More than 100,000 parents of schoolchildren will receive the annual back-to-school clothing allowance on Friday, July 13.
The Government is to increase overall spending on the grant by €2.1m to €49.5m, but the allowance itself will not increase. It currently stands at €125 for children aged four to 11, and €250 for children over 12.
It was last increased in 2017, by current Taoiseach Leo Varadkar in one of his final acts as Social Protection Minister.
The current minister, Regina Doherty, has outlined details of the scheme, with is a means-tested payment aimed at helping families with the costs associated with children returning to school in the autumn.

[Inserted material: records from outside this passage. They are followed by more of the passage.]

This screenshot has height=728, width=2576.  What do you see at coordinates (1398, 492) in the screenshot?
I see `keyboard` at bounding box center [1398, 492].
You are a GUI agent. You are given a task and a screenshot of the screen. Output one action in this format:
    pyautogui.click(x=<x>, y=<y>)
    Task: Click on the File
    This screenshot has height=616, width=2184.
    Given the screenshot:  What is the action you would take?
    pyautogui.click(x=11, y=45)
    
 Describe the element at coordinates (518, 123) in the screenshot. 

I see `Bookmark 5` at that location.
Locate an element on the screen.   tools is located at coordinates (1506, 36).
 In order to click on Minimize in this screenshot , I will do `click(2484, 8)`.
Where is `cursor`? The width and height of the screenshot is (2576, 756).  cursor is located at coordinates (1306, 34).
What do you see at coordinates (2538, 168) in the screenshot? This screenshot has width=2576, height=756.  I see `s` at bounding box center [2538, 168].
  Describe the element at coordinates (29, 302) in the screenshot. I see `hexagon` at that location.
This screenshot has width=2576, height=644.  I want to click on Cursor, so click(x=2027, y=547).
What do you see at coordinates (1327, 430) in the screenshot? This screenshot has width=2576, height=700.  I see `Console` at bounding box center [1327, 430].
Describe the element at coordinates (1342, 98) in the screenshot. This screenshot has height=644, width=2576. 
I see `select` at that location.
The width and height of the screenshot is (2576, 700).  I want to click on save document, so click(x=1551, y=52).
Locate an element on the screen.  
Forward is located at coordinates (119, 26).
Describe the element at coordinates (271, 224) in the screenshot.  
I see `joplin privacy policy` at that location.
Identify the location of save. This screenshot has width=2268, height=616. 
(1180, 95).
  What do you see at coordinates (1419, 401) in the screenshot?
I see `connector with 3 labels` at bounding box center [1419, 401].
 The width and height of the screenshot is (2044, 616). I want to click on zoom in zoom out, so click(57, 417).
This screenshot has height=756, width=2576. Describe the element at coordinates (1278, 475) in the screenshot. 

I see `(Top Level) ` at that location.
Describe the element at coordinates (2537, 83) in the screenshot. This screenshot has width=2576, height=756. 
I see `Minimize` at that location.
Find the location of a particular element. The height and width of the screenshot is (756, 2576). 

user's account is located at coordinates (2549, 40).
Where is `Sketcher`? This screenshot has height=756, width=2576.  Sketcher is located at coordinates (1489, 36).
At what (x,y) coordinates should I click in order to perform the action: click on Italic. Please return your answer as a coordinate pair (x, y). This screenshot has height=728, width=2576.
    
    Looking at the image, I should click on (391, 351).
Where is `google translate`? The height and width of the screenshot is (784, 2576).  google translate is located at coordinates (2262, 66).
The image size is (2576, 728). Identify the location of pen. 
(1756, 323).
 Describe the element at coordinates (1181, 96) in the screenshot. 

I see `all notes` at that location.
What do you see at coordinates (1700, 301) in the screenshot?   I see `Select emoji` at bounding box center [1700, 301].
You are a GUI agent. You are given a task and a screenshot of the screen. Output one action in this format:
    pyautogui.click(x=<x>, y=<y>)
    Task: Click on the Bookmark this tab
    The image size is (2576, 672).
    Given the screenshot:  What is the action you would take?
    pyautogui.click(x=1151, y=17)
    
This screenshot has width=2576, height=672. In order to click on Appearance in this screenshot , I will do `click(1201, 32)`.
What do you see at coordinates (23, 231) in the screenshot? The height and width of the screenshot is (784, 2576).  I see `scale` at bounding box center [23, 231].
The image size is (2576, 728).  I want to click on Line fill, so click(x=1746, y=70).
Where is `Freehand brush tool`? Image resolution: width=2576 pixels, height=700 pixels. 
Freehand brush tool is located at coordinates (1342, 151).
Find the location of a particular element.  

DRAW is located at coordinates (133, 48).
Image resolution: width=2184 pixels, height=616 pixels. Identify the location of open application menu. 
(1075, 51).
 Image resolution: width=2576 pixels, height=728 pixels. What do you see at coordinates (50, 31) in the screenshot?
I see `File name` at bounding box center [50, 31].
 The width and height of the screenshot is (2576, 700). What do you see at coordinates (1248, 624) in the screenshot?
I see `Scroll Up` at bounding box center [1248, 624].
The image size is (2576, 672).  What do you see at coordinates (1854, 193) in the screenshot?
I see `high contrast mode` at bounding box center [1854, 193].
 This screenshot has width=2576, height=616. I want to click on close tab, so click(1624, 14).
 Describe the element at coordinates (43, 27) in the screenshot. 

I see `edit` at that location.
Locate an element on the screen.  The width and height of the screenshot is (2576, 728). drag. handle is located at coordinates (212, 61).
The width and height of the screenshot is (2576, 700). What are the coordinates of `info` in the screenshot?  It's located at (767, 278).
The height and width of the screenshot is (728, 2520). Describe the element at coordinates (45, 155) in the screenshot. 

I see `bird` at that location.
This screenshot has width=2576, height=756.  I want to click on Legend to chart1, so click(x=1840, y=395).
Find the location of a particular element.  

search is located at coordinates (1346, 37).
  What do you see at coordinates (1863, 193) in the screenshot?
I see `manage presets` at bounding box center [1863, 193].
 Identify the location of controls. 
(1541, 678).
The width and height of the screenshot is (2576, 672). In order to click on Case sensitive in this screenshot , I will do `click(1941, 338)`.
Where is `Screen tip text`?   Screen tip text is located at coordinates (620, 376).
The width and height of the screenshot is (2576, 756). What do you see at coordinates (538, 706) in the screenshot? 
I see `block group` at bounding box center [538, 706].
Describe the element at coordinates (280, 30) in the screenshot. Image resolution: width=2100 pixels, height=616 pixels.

To qualify for the allowance, the applicant must be in receipt of certain social welfare payments or be taking part in training, employment, or adult education schemes, with total household income below a certain threshold.
The allowance will be paid automatically in the week ending Friday, July 13, to approximately 100,000 customers, in respect of 170,000 school children. Ms Doherty, along with Education Minister Richard Bruton, encouraged parents who have not previously received the payment to check their eligibility.
Speaking at St Declan’s National School, in Ashbourne Co Meath, Ms Doherty said: “The costs associated with children both starting and returning to school can put a lot of financial pressure on families.
Echoing those comments, Mr Bruton said he recognised the pressure that families were under and that greater emphasis should be put on reducing the cost of uniforms and other school items.
“Last year, I issued a circular to all schools, requiring them to do everything possible to keep costs down for parents, including the use of generic items, sew-on or iron-on crests, and making sure that various elements of the uniform can be purchased in multiple stores,” he said.